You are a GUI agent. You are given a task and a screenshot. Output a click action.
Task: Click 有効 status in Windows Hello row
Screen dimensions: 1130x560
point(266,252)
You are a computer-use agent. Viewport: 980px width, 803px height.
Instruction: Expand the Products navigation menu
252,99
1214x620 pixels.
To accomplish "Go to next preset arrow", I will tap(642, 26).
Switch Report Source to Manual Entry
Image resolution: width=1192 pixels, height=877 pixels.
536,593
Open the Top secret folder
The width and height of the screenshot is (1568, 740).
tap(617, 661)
-- -- --
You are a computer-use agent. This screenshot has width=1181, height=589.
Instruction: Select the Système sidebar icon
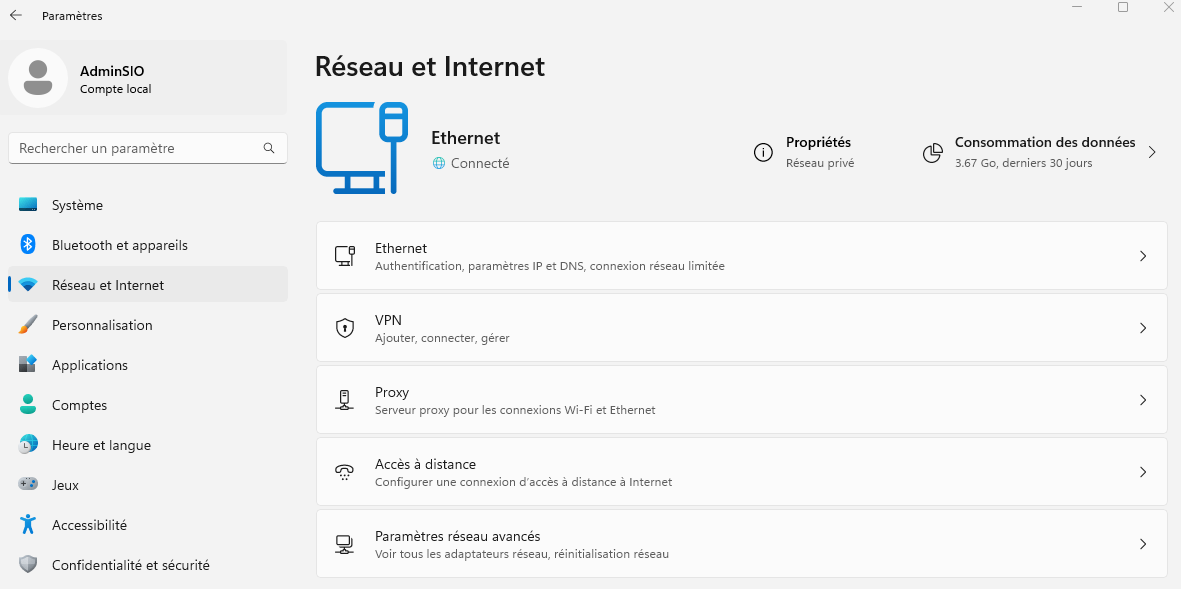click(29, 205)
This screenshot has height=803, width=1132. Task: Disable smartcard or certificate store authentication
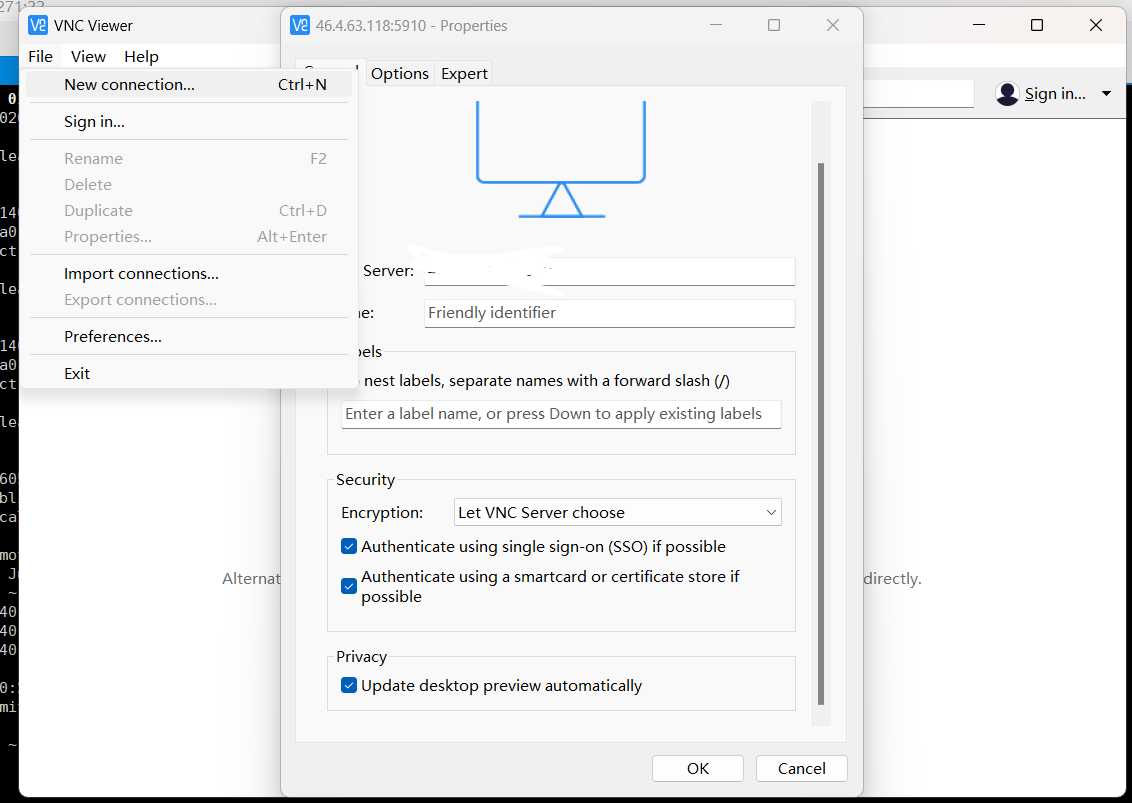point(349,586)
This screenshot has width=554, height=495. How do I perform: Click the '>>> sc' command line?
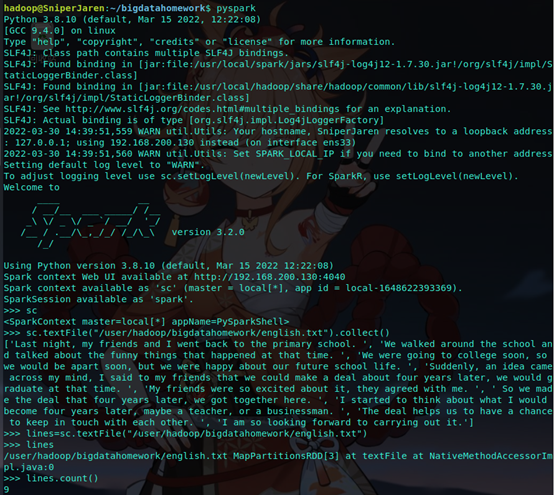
-- -- --
Problem to solve
Copy exactly the part of the material above that opens with the line containing "This screenshot has height=803, width=1132." and closes with the line containing "This screenshot has width=554, height=495.", ends included. Drop the images.

Reply to the exercise
This screenshot has height=803, width=1132. Task: Disable smartcard or certificate store authentication
point(349,586)
This screenshot has width=554, height=495. How do I perform: Click the '>>> sc' command line?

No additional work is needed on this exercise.